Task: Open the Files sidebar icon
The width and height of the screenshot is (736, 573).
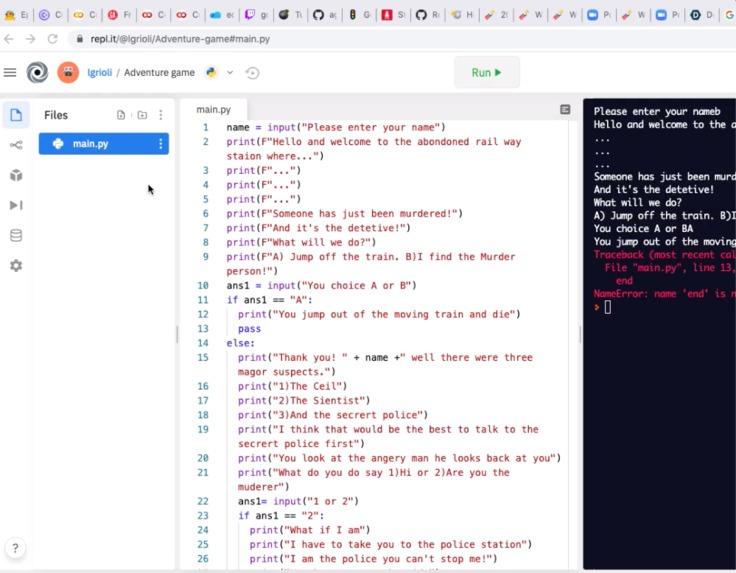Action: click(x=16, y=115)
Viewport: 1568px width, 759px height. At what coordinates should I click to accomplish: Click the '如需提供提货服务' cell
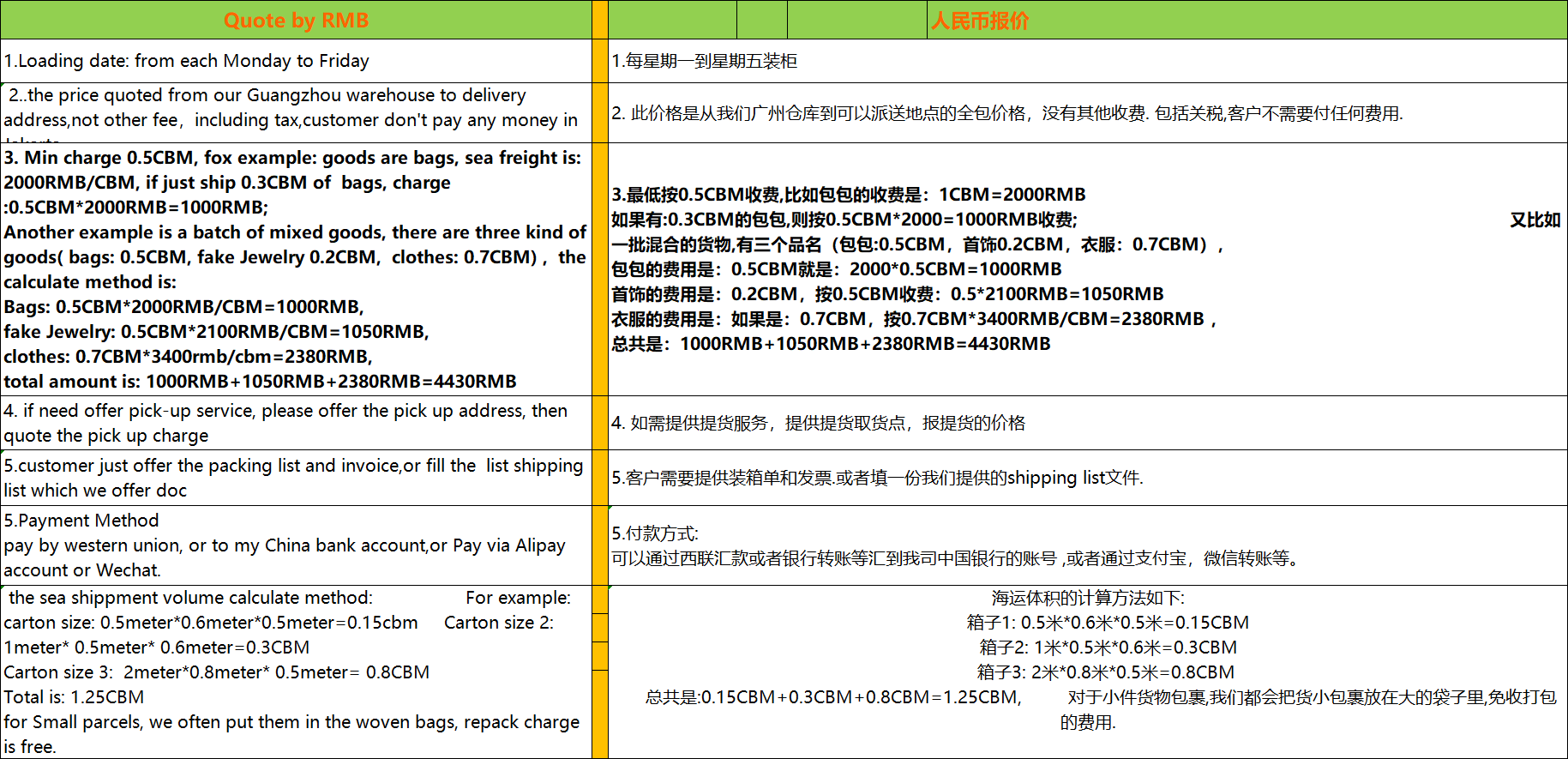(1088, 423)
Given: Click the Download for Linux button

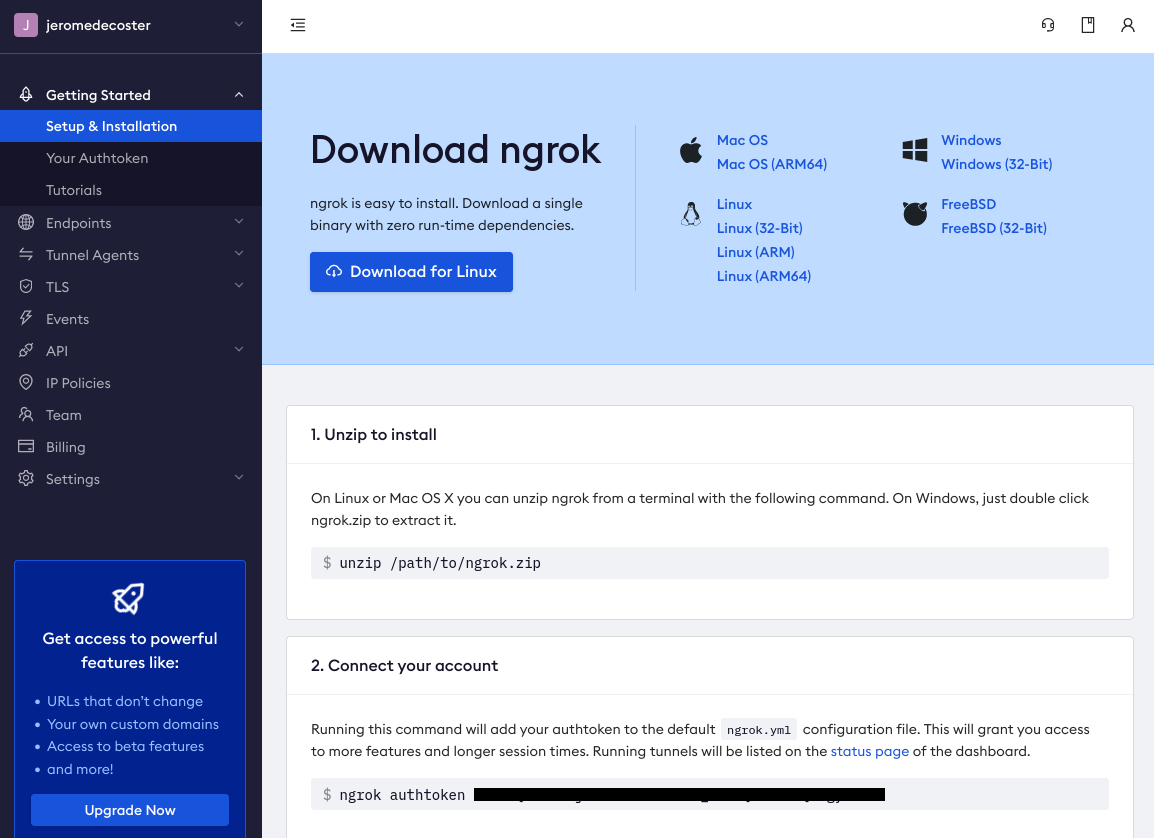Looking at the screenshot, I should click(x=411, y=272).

● ● ● ●

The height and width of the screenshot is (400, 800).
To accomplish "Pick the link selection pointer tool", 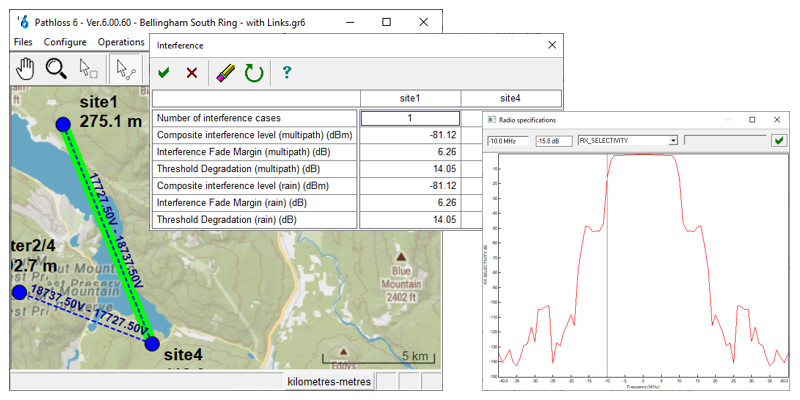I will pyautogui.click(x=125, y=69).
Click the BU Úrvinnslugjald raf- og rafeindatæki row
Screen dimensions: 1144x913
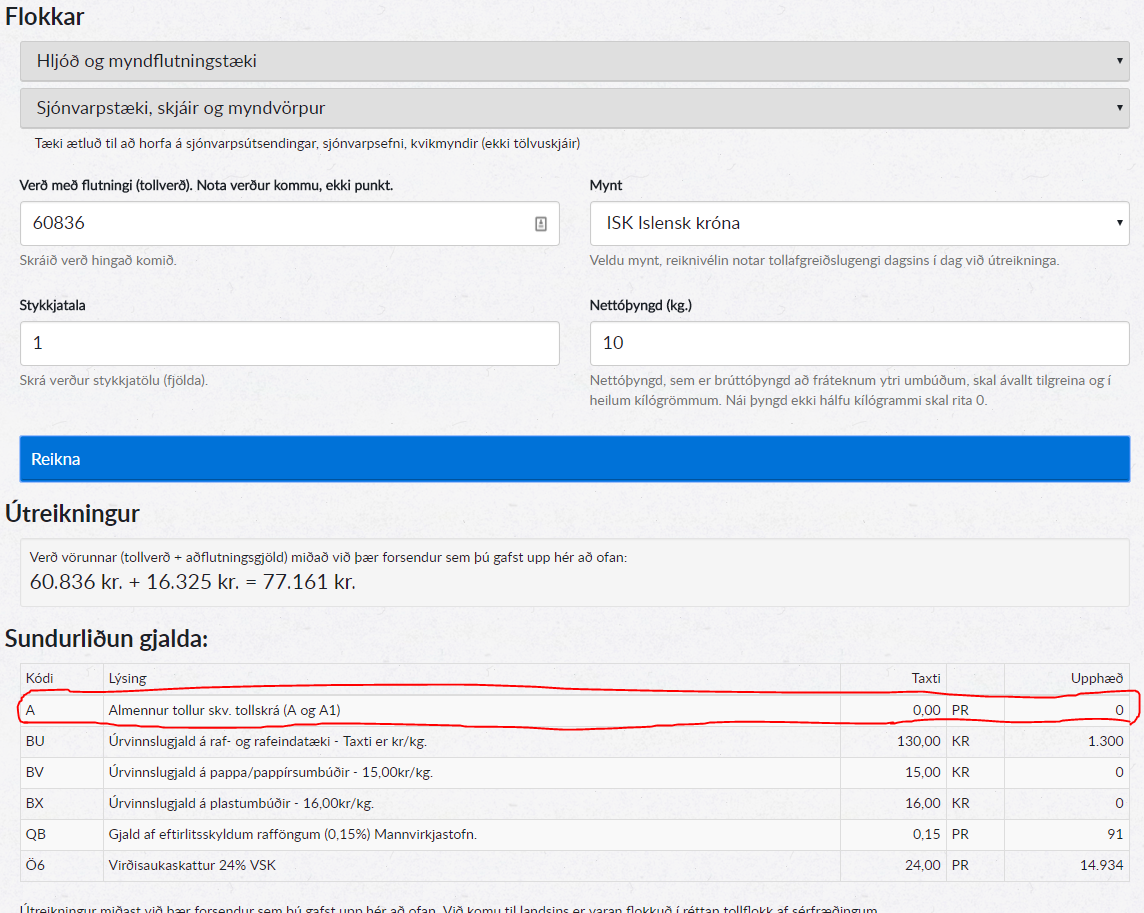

● ● ● ●

Put the rows from the line with "Click the BU" up to and including the line with "Screen dimensions: 1144x913" into a JSON list of strings, one string per line, leaving out blank lines.

[
  "Click the BU Úrvinnslugjald raf- og rafeindatæki row",
  "Screen dimensions: 1144x913"
]